Improving Seeq Performance with Slow Datasources

Overview

Seeq is designed to query your process data, wherever it happens to live: in a historian like OSIsoft PI, or via OPC-HDA, or in a SQL database, or anywhere else. Generally, Seeq is not the system of record, and Seeq will query the datasource for data in an on-demand fashion. If you query a signal from your historian in Seeq for June to August 2018, Seeq will fetch only the data that it needs, and won't touch data outside of the requested time range, unless it is required by a calculation. This means that your Seeq data (analyses, topics, and calculations) can only be prepared as quickly as the source database can provide it. Some datasources can be slow and result in a slow experience for Seeq users.

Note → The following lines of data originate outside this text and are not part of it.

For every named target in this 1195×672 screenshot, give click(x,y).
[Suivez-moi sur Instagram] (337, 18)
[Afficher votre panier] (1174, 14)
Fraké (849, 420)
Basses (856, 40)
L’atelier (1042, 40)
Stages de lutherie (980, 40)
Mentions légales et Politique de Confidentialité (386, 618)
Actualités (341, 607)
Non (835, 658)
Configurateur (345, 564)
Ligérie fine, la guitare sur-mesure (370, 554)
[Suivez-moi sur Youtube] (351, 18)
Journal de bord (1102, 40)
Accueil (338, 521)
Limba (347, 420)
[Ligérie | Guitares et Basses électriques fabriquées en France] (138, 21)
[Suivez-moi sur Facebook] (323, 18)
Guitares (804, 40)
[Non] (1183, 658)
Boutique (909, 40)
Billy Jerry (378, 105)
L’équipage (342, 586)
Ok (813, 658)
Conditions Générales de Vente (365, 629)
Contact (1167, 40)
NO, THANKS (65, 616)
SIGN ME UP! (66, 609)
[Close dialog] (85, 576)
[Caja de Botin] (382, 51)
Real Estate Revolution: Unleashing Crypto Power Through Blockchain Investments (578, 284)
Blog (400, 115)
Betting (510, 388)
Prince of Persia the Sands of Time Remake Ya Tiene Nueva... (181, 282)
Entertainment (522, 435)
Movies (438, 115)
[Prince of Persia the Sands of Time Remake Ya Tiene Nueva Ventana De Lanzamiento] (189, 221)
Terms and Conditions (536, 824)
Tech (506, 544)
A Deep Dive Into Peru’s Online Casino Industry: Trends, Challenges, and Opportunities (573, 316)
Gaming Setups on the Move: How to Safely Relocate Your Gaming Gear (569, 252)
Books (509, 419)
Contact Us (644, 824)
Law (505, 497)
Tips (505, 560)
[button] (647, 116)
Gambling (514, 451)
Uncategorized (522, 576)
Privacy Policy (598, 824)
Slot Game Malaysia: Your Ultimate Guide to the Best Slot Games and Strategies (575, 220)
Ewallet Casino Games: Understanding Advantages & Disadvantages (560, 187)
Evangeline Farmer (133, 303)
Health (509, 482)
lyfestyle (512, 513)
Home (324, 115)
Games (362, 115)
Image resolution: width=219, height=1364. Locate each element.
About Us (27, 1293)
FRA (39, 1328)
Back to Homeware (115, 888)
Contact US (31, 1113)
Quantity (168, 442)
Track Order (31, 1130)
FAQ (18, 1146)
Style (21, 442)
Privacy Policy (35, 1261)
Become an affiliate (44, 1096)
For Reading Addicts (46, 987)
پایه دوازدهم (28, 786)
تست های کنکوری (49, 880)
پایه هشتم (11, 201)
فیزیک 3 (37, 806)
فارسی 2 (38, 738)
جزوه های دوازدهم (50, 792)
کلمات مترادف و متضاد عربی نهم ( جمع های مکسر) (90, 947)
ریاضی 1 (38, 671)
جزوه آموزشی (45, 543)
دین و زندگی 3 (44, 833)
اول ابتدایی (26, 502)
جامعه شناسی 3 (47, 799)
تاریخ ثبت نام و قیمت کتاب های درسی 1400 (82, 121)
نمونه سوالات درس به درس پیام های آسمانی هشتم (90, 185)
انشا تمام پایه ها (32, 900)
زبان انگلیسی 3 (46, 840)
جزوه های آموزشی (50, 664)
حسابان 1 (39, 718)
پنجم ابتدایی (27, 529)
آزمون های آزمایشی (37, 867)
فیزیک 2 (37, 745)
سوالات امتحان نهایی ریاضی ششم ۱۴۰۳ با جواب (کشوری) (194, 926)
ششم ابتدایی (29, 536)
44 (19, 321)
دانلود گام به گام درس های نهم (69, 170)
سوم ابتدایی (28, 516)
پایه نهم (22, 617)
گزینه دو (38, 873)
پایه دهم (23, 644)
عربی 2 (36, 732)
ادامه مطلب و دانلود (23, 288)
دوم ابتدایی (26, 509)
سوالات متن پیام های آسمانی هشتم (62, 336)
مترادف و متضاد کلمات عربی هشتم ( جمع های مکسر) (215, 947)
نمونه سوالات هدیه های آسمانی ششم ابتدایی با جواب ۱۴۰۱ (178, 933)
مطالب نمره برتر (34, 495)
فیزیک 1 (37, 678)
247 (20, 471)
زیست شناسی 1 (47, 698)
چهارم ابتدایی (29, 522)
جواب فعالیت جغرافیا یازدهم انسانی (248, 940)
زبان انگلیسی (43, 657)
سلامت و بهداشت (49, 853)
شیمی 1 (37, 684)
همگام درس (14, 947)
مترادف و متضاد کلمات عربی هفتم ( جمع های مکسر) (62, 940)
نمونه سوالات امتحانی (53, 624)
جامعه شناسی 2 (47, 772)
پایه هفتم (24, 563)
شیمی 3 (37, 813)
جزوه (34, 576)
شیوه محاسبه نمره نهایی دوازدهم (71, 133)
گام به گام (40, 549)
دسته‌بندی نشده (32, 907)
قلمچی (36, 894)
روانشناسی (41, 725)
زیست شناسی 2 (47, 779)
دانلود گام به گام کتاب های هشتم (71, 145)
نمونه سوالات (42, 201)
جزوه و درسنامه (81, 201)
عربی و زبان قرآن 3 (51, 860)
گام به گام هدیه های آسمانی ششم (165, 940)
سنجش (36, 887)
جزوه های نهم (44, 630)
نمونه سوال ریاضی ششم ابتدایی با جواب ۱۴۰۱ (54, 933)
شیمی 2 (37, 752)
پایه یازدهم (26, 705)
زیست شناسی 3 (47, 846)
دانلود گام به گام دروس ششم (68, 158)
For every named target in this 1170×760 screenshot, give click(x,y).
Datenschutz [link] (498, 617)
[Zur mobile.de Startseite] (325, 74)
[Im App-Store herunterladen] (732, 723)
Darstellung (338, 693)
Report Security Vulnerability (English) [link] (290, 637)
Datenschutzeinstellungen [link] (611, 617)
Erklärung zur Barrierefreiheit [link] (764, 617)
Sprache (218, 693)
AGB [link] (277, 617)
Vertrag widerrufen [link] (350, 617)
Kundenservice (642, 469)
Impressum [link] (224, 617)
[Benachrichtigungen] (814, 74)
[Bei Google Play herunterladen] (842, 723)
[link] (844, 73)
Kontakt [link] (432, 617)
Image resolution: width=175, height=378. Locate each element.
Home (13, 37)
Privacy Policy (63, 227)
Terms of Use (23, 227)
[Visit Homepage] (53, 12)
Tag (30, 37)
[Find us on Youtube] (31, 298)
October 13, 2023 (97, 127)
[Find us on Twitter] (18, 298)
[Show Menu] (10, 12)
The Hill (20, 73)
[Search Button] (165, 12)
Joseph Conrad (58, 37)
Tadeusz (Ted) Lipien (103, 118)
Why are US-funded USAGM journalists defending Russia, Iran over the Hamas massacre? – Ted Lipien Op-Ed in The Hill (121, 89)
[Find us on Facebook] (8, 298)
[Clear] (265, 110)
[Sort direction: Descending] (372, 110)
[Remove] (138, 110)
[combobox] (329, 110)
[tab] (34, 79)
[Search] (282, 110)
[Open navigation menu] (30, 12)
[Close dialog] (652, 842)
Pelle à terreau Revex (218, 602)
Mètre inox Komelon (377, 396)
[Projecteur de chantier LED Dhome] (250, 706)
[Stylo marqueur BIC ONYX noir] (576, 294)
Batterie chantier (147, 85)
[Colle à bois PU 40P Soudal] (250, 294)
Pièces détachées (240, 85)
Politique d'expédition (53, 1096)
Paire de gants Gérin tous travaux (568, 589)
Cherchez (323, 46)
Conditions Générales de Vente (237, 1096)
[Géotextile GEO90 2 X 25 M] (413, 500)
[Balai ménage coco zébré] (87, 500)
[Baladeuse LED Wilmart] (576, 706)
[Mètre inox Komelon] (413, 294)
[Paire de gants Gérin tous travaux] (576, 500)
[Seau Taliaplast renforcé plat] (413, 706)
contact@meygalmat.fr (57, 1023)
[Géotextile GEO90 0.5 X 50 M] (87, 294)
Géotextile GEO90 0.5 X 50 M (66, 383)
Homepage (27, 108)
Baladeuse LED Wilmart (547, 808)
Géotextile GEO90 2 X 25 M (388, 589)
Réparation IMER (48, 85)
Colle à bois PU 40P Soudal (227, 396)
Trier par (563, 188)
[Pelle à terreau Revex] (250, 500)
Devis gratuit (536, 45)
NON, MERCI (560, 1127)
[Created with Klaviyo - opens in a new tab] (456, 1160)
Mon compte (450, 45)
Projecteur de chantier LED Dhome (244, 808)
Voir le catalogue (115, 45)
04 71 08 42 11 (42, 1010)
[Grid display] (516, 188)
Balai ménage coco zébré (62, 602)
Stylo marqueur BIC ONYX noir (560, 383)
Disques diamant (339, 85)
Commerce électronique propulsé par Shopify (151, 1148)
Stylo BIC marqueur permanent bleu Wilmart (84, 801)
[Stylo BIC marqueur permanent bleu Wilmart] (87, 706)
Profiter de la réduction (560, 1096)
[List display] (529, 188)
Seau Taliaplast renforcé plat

Types of Datasource Slowness

Here are some possible reasons a datasource might be slow:

High latency: This means that any request, large or small, will have a relatively high time to process. High latency is usually caused by there being a large distance between the Seeq server and the datasource, either geographically, or in network topology. If your data is stored in one continent and Seeq is running in another, each query will have a natural delay. A request sent to the other side of the world will take about 150ms at least, due to the speed of light. You must also account for the configuration of the network – VPNs, proxies, and other layers that can increase the latency.
Low throughput: When throughput is low, small requests may return relatively quickly, but larger requests will be slow, usually proportional to the amount of data being handled. This could be due to hardware (CPU, memory), network limitations, inefficient database design, or contention between Seeq and other consumers of the same data. Seeq is rarely the only user of a datasource. It may be serving multiple use-cases: recording production data, generating daily reports, and longer-term data science research or ad-hoc exploration.

Solutions

Datasource Caching

Caching is a valuable strategy for improving the performance of both high latency or low throughput datasources. Seeq will always cache the results of calculations (formulas, value searches, and so on) so they do not need to be computed repeatedly, but it will not cache "raw" data (e.g. from the historian) by default. You can turn it on for raw data as well – on a signal-by-signal basis or for a datasource as a whole.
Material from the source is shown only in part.